• _What the task asks_: Nothing but the lines from the one with "You are a computer-use" through the end of the records may appear in the answer, each reproduced exactly, pictures omitted.

*** Opening of Material supplied ***

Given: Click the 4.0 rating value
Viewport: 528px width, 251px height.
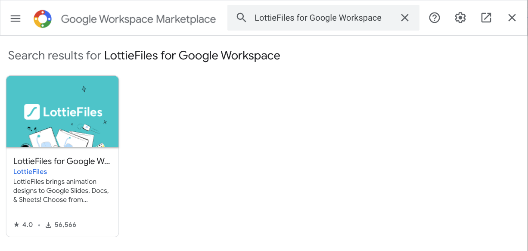Looking at the screenshot, I should point(28,225).

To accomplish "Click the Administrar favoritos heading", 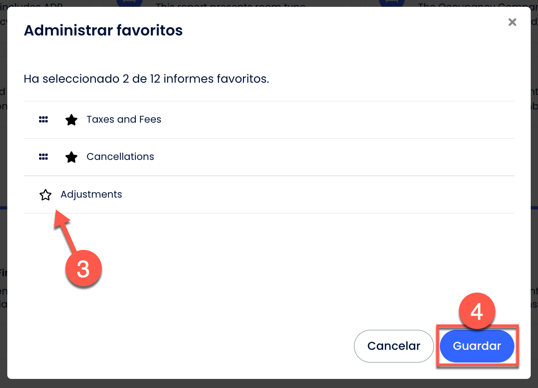I will 103,30.
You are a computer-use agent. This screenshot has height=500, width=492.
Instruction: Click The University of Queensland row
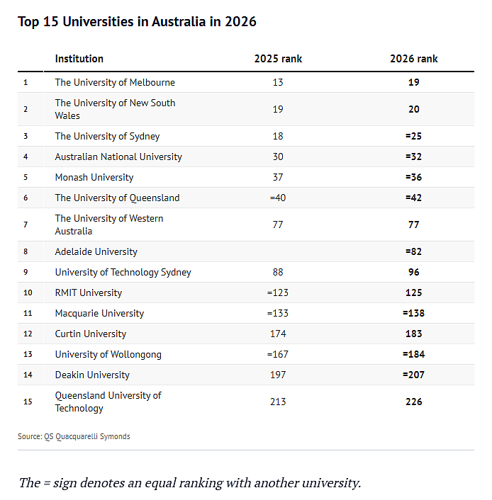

*** Close of Material supplied ***

• _Solution to this exercise_:
You are a computer-use agent. This screenshot has height=500, width=492.
Instruction: Click The University of Queensland row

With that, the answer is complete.